Required action
Below is some data. Retype exactly the lines starting at the one with "Click the Colillas cigarette butt icon" and ending at the one with "Given: Click the System wrench icon".

****************************************

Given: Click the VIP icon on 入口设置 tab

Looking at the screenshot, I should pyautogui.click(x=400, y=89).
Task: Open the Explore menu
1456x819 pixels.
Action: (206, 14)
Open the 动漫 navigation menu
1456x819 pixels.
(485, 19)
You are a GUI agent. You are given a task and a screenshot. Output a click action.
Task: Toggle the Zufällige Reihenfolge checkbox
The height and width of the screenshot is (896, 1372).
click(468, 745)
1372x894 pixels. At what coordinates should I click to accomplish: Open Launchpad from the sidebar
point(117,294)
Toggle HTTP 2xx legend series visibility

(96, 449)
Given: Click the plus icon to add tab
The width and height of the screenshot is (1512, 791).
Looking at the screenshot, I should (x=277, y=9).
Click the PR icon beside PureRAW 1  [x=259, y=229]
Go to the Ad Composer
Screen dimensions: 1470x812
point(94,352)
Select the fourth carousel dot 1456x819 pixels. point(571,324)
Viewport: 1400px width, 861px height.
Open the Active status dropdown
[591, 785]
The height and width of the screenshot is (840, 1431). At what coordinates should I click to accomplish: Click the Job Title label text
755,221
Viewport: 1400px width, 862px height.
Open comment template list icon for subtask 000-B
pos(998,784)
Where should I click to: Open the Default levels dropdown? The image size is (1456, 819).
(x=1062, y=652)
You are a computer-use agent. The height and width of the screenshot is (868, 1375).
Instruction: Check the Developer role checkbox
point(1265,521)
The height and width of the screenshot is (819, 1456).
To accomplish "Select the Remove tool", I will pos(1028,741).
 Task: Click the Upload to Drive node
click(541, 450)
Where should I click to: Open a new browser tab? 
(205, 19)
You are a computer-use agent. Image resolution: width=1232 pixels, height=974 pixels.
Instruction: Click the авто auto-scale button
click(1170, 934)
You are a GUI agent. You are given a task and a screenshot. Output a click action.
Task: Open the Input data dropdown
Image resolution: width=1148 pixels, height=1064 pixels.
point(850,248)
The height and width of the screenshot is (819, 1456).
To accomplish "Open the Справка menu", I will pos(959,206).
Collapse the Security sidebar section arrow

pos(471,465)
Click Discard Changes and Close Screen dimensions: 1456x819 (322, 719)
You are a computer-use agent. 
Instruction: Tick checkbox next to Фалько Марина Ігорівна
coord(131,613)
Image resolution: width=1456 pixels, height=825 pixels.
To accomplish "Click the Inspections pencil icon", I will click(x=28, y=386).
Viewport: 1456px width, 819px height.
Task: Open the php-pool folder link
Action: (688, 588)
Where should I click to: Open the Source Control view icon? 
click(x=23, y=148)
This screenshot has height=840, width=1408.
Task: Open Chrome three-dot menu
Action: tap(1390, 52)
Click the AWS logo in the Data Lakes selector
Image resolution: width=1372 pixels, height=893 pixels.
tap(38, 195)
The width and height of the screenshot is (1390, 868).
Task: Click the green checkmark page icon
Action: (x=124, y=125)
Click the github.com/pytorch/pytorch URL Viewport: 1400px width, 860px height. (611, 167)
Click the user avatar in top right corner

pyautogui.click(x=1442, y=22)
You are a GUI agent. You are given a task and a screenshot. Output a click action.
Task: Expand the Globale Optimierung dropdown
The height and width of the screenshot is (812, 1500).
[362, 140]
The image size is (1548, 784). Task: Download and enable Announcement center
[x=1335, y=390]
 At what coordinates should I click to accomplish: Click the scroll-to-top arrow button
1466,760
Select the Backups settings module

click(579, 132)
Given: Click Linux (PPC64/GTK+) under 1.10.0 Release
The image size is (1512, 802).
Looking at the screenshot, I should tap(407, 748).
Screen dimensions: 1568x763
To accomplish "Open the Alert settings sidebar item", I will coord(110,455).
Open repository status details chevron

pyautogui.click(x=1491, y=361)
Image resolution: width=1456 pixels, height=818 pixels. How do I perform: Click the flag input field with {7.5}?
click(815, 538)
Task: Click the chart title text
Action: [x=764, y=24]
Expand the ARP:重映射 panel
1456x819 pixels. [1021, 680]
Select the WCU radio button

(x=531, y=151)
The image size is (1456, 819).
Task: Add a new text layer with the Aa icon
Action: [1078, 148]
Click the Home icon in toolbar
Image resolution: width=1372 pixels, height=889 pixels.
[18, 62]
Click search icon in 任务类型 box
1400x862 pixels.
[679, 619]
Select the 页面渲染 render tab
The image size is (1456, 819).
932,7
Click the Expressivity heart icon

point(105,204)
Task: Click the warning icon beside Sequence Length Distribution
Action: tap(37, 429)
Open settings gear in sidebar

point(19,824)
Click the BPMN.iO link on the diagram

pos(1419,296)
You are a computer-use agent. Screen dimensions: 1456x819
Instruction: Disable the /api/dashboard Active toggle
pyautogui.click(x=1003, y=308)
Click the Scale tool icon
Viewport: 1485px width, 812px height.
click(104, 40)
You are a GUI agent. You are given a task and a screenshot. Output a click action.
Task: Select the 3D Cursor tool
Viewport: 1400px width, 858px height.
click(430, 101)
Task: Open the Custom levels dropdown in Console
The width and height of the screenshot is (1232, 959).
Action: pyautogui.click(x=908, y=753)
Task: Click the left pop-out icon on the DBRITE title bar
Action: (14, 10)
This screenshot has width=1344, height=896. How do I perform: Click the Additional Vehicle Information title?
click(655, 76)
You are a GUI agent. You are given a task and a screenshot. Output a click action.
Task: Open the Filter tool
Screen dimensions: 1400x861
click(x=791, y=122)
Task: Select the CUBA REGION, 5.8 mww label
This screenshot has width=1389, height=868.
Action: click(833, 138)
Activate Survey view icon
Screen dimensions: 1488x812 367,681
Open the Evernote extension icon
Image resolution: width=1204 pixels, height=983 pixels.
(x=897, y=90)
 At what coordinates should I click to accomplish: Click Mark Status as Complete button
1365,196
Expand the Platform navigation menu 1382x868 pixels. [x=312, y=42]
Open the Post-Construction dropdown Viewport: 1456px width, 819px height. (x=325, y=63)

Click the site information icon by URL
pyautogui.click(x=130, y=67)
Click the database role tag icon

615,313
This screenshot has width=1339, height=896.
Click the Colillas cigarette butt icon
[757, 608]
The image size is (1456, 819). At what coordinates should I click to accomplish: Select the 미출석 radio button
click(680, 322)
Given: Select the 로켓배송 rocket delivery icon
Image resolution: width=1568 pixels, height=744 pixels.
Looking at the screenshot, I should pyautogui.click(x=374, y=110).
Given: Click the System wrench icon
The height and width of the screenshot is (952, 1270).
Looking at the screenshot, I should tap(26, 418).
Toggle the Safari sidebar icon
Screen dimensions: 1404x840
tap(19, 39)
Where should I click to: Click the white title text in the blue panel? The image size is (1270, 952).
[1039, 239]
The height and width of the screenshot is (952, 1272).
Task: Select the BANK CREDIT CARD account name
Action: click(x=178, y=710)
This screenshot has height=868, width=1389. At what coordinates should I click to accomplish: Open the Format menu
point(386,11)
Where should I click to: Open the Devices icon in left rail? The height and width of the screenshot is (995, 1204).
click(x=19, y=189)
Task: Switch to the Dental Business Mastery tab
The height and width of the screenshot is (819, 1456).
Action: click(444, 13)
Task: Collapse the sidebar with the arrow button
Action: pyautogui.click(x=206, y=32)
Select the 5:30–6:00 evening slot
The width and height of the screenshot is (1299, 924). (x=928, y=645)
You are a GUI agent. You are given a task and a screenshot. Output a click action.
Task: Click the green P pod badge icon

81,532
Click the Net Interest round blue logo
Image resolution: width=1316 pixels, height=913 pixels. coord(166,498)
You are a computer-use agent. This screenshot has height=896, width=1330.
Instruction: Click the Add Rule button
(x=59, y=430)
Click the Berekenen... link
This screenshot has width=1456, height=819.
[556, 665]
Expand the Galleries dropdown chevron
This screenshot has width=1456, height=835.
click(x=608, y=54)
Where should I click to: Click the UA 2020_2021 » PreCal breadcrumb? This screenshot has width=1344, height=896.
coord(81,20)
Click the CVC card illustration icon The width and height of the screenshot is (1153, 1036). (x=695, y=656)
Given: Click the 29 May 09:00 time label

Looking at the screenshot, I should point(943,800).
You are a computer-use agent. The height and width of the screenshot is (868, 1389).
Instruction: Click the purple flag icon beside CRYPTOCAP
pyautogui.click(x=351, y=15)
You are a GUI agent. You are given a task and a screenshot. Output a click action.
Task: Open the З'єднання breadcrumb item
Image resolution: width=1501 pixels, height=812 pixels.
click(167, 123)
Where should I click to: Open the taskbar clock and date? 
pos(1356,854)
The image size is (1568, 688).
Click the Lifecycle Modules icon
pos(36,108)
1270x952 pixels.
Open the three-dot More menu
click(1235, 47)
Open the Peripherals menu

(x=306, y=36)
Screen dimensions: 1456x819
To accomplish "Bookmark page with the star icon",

****************************************

Result
Click the Colillas cigarette butt icon
[757, 608]
The image size is (1456, 819). At what coordinates should I click to accomplish: Select the 미출석 radio button
click(680, 322)
Given: Select the 로켓배송 rocket delivery icon
Image resolution: width=1568 pixels, height=744 pixels.
Looking at the screenshot, I should pyautogui.click(x=374, y=110).
Given: Click the System wrench icon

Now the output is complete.